Consistency: returning correct, up-to-date data
Availability: returning data in a reasonable amount of time
Partition tolerance: the ability to withstand network partitioning — simply put, the ability to communicate between the members of the system.

In a nutshell, the CAP theorem states that in any given system, only two of the three stated properties can be achieved at the same time. This is easy to prove empirically: imagine a database cluster that has been partitioned into two parts due to network connectivity failure. When a client requests data from a node in one network partition, that node has two options: it can either return the value in its local storage (potentially outdated, since the node cannot know if data has been updated in the other network partition), sacrificing consistency; or it can wait until the connection is restored, sacrificing availability. In practical terms, systems also attempt to get the best of both worlds by reconsolidating cached requests after network connectivity is restored, achieving eventual consistency — a middle ground of not fully consistent but always available system.

Though often discussed in the context of databases, the CAP theorem’s core trade-offs apply to any distributed system — including organizations themselves. We can directly map the CAP theorem’s properties onto software engineering organizations:

Consistency → Quality: working on compatible problems, without stepping on each other’s toes. Producing high-quality, low-maintenance code. If your teams have trouble sorting out dependencies between each other or drown in tech debt - you have a Quality problem.
Availability → Velocity: quick code turnaround, time-to-production
Partition tolerance → Communication. Whether synchronous or asynchronous, information must flow between the teams and Individual Contributors to facilitate Software Development.

The conclusion of the CAP theorem in the context of the Software Engineering process can be rephrased as: to achieve both high Velocity and high Quality you must ensure efficient cross-team and intra-team communication. When communication is lacking you will either end up losing velocity, by re-writing code to adapt it to newly incoming requirements, or by simply wasting time waiting for input from stakeholders; alternatively, you may choose to lose Quality by cutting corners to meet the deadlines.

When we compare these two kinds of distributed systems — digital and human — one key difference stands out: network throughput. For most modern distributed systems, network throughput is effectively unlimited (with few exceptions for special cases that focus on high-throughput use cases, e.g. Apache Kafka). This is not the case for software engineering organizations.

Human communication is much less efficient than computer communication, and it tends to get less efficient the less structure it has. The least efficient form of professional communication in a software engineering organization is a meeting without an agenda. Probably the most efficient form of communication is a PR review (when done right, of course). Scrum ceremonies, architecture review meetings, emails, and Slack threads are all somewhere in between. Each form of communication has its time and place, but generally, the more focused and structured communication is, the less “communication throughput” it uses. Think about typical Open Source projects, where 90% of communication happens over PR reviews and Issue discussions, and how much leaner it is compared to a similar corporate project, where 90% of communication happens in a meeting room. To be clear, I do not advocate shifting all discussions to a single channel (you don’t want to align on system requirements or on the high-level solution architecture in a PR review), but communication media should be consciously adjusted in a way to fit the available throughput sparingly.

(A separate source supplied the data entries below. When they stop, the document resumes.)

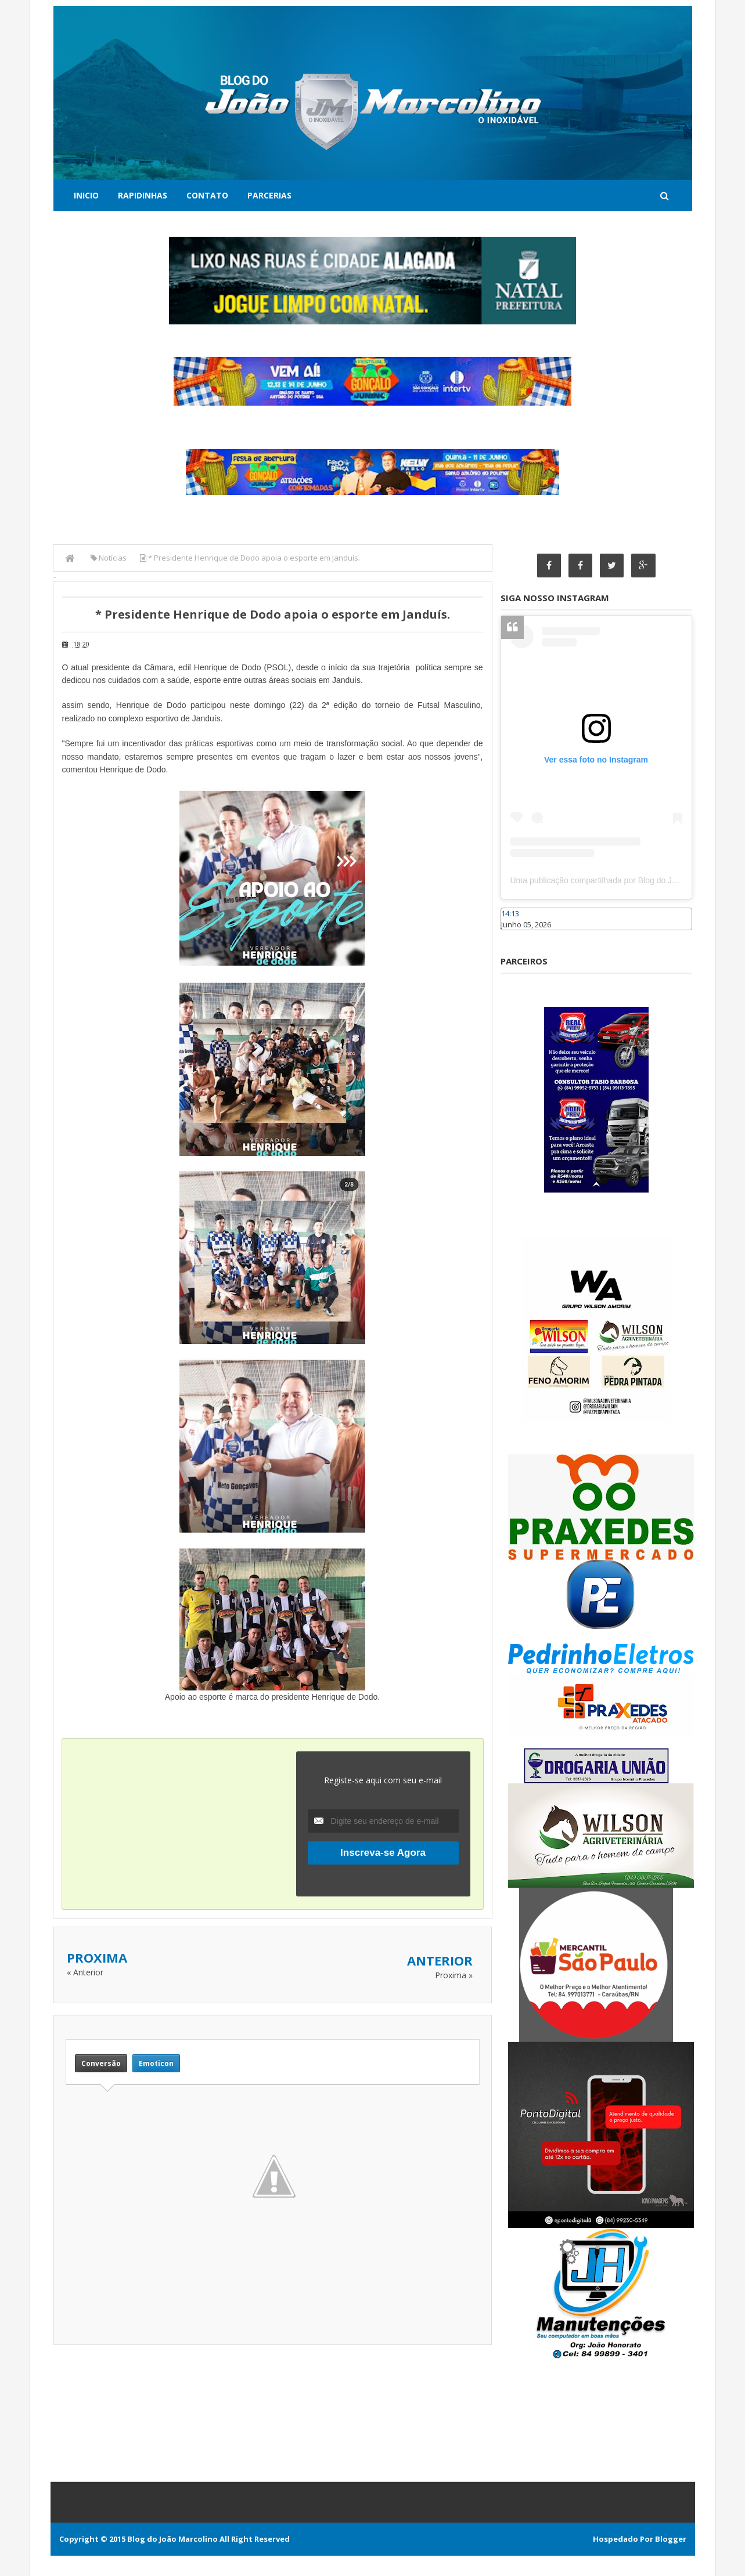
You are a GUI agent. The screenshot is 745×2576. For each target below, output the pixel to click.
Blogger (670, 2539)
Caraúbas (518, 935)
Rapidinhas (142, 195)
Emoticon (156, 2063)
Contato (207, 195)
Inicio (86, 195)
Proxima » (454, 1975)
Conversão (101, 2063)
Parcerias (269, 195)
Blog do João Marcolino (172, 2539)
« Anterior (85, 1972)
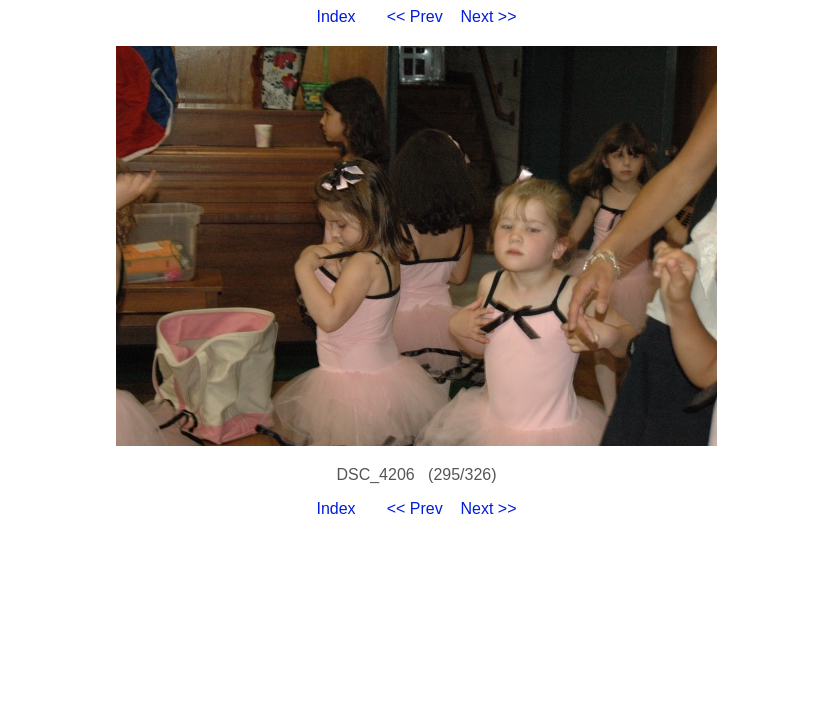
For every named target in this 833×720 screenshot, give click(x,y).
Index (335, 16)
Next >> (489, 16)
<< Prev (415, 16)
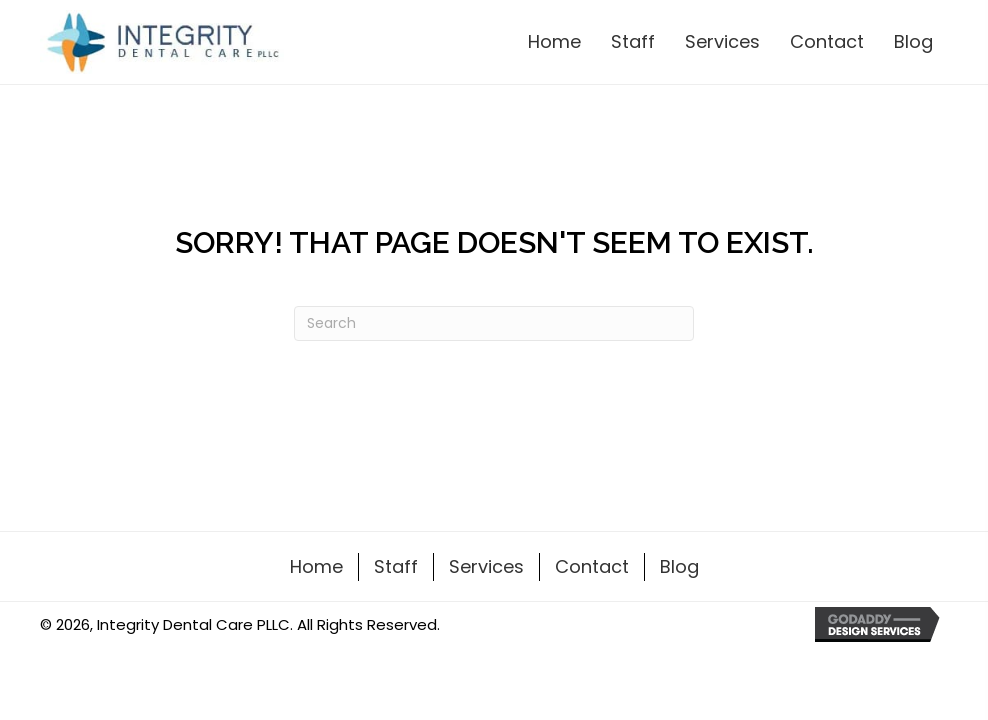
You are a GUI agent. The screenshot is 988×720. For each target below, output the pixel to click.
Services (486, 566)
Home (316, 566)
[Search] (494, 323)
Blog (679, 566)
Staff (396, 566)
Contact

Connectivity issues between components manifest themselves differently in the digital world of distributed systems and the social world of software development teams. Network partitioning means a complete lack of communication — no information goes through. In software engineering organizations, the problem is typically an excess of irrelevant, unstructured information taking up available throughput (and time) with a low “signal-to-noise” ratio. Results, however, are similar — nodes of the system do not receive the necessary information, so one or both of the remaining properties inevitably take a hit.

It’s worth noting that just as smart engineers employ clever tricks to reach favorable Availability/Consistency tradeoffs (like Eventual Consistency), smart engineering leaders employ strategies to balance out Quality/Velocity in an imperfect communication environment (though I hesitate to call this “eventual quality”). Sometimes, in the face of uncertainty, it’s better to take the risk of developing a solution based on a set of unproven assumptions, rather than wait for those assumptions to be validated. This might generate some tech debt, yet allows the team to maintain velocity in a limited communication setting, which is sometimes more important (e.g. when timing the market, developing MVP, etc.).

Thinking of an engineering organization as a distributed system can be a powerful tool for any scientifically minded engineering leader. The mathematical principles remain valid - even when the system nodes are as complex and unpredictable as humans.